A Azenha é, antes de mais, um lugar concreto, de boa memória e inspirador, inscrita desde a infância familiar de Cláudia Guerreiro, o lugar perto de Estremoz. no território de muito baixa densidade populacional na peneplanície alentejana onde a referencia ao engenho de água é apenas isso mesmo — uma imagem. Azenha é então um exercício artístico que Guerreiro e Carvalho desenvolvem juntos, é uma força motriz que acciona mecanismos criativos de lustração e música que partem da água, como a roda movida pela corrente. Assim como a água que passa por baixo das pontes, que corre nos regatos e faz mover as azenhas, também em A Azenha não volta a passar duas vezes, fazendo de cada passagem um momento único. Trabalham na voragem do improviso, compondo em tempo real, ainda que balizados por boias de sinalização, como as dos canais de navegação fluvial. Aqui são os quadros-imagem sequenciais que se perfilam para entrar no cenário-decor que passa a ser intervencionado pela ilustradora “guerreira” e que os dedilhados de arrojo do guitarrista promove e potencia. 

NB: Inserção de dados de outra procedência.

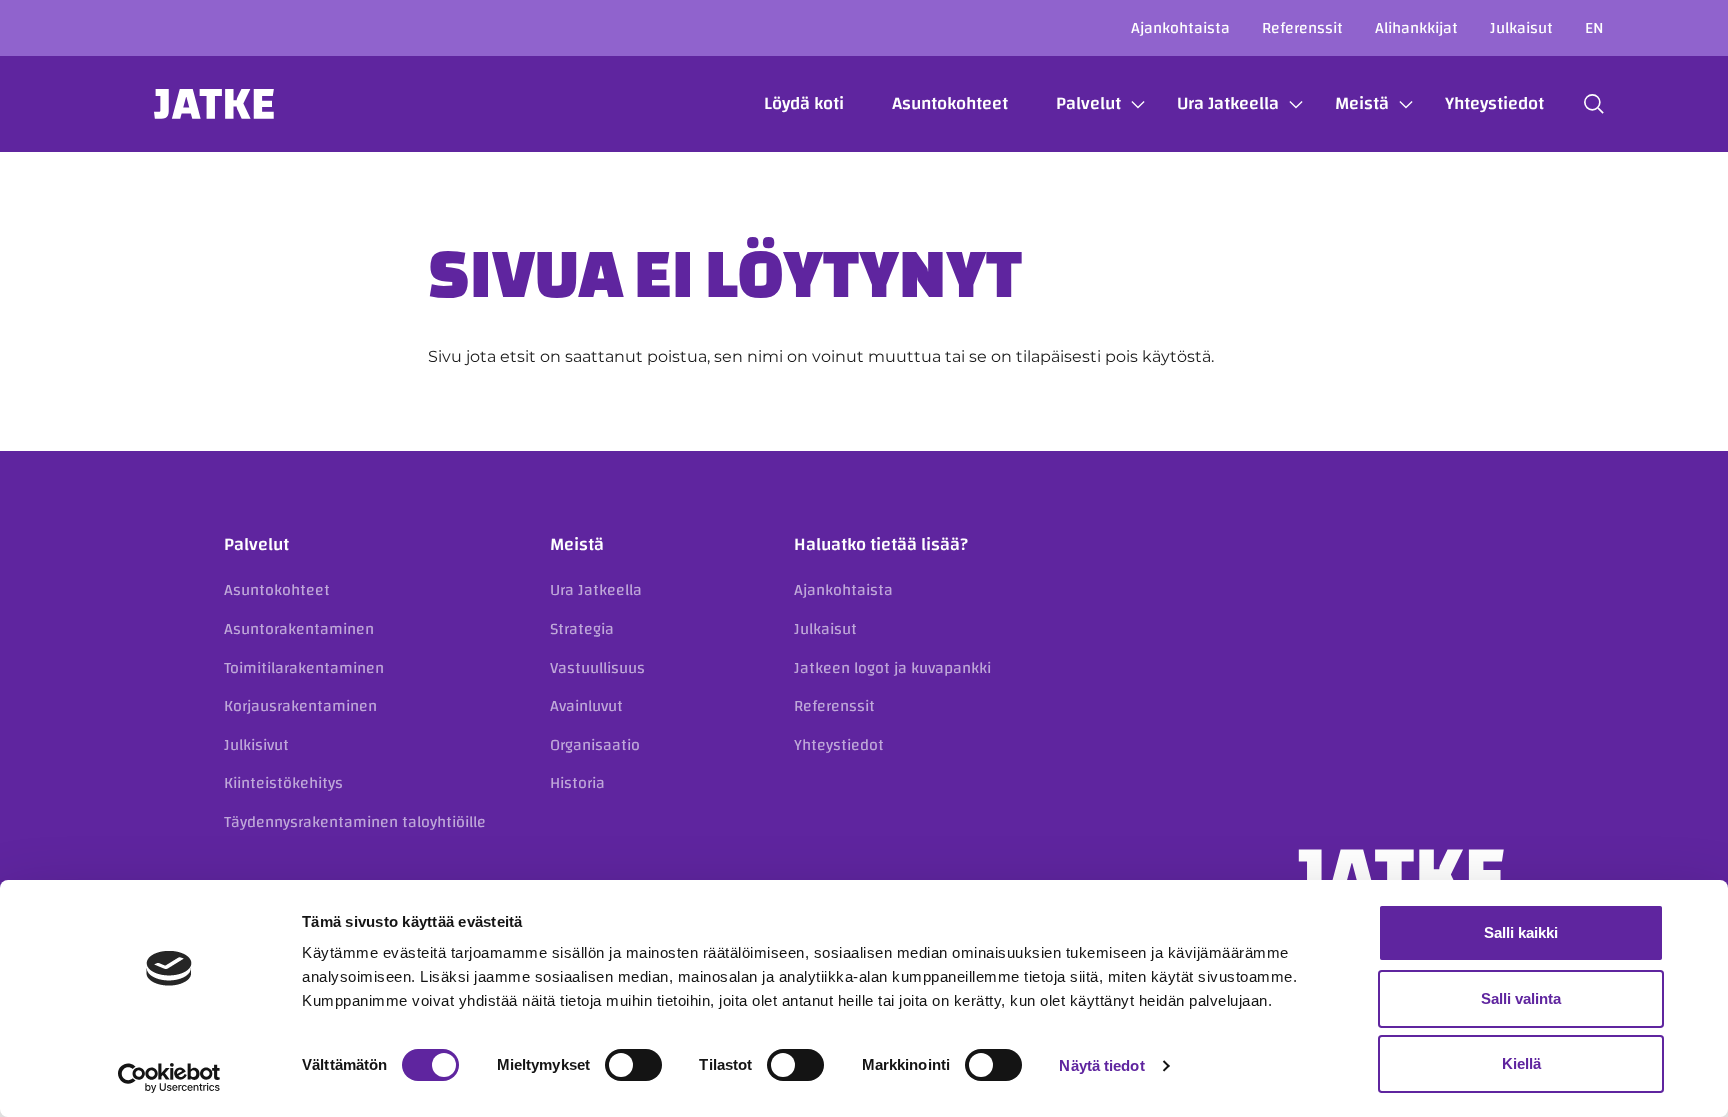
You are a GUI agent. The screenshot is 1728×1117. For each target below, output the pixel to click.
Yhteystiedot (1494, 103)
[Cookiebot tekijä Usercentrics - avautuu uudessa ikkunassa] (169, 1078)
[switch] (633, 1065)
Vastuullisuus (597, 668)
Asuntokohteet (950, 103)
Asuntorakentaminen (299, 629)
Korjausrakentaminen (300, 706)
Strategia (582, 629)
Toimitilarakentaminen (304, 668)
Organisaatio (595, 745)
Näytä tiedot (1101, 1065)
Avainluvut (586, 706)
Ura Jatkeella (1228, 103)
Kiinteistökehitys (283, 783)
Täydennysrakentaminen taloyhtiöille (355, 822)
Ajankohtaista (1180, 28)
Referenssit (1302, 28)
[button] (1594, 104)
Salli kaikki (1521, 932)
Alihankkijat (1416, 28)
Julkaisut (1521, 28)
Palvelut (1088, 103)
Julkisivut (256, 745)
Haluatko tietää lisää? (881, 544)
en (1594, 28)
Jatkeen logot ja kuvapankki (892, 668)
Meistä (1362, 103)
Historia (577, 783)
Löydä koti (804, 103)
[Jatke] (214, 104)
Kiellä (1521, 1063)
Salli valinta (1521, 998)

O Grémio Operário da cidade feudo-estudantil é um dos espaços injustamente menos programados e, justamente no decurso do programa Epicentro, foi mais que palco: foi a casa emprestada para a residência artística que A Azenha soube bem aproveitar. Nesse abrigado edifício que fica, recorde-se quase paredes meias, na alta da cidade, com outro espaço cultural há muito devoluto, o Teatro Souza Bastos — há uma sala e palco que tem no busto de José Afonso um certeiro tutor. Rui Carvalho, no final da prestação, fez justa referencia a isso mesmo, referido o estimulo permanente que isso representou para a dupla nestes dias. Explicado o cenário de antecâmara, resta entender como foi o rodopiar de A Azenha neste lugar.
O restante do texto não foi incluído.